-------- SOURCE MATERIAL
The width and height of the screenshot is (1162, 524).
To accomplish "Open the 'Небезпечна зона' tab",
----------------
-------- SOURCE MATERIAL
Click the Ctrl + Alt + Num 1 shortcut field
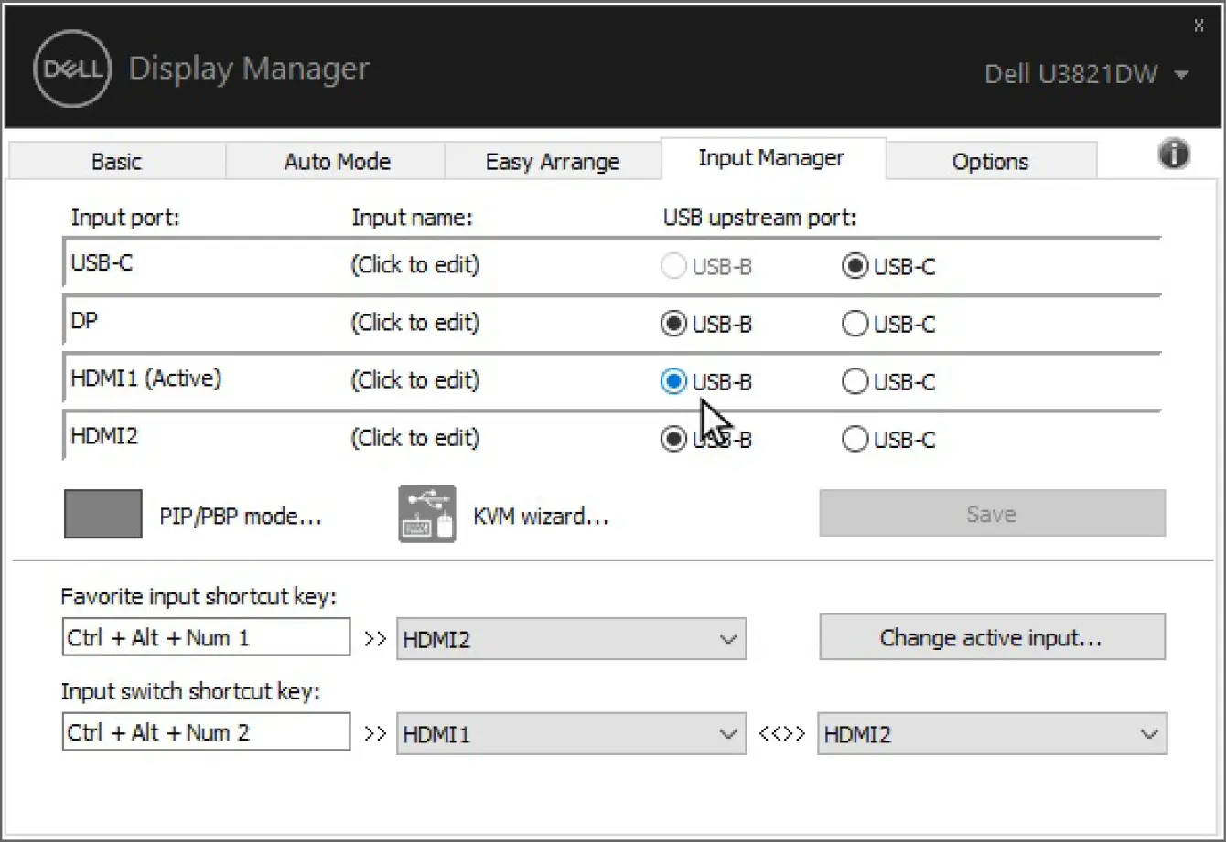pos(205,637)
----------------
-------- SOURCE MATERIAL
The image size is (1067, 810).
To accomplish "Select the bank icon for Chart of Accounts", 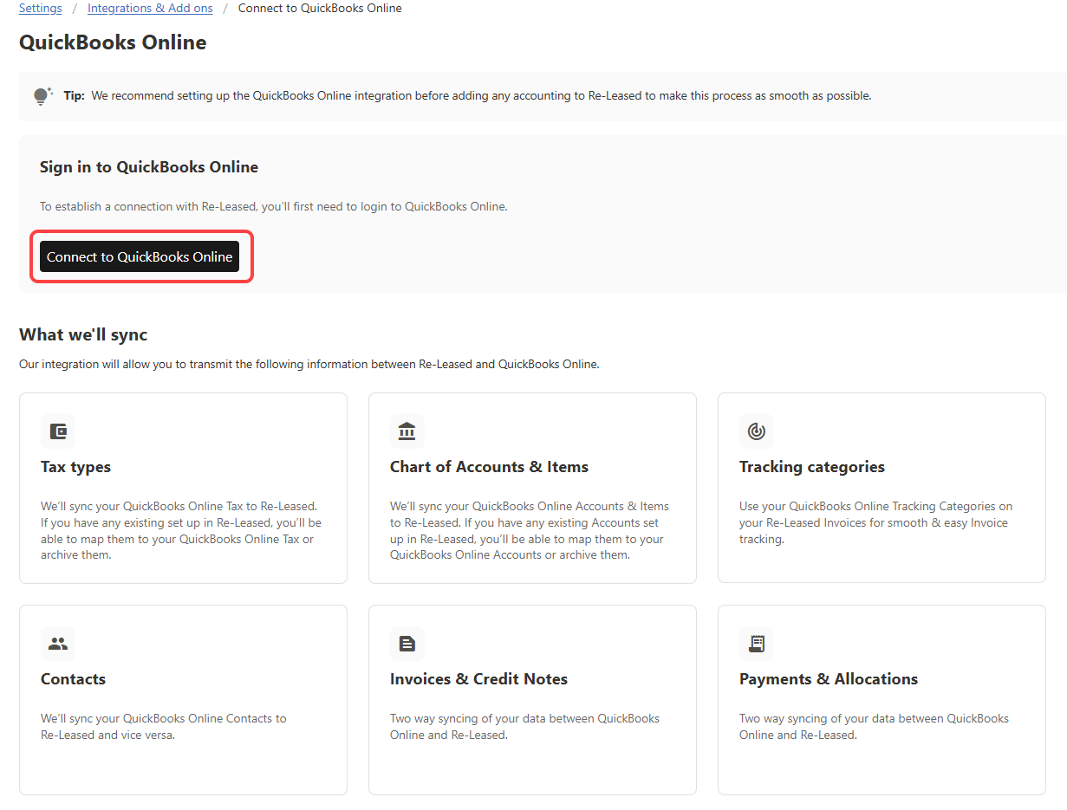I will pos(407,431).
----------------
WHAT THE EXERCISE ASKS - Please give an exact copy of the lines above, beginning with the line containing "The width and" and running through the line containing "the 'Небезпечна зона'", and of no other lines.

FINISHED TASK -
The width and height of the screenshot is (1162, 524).
To accomplish "Open the 'Небезпечна зона' tab",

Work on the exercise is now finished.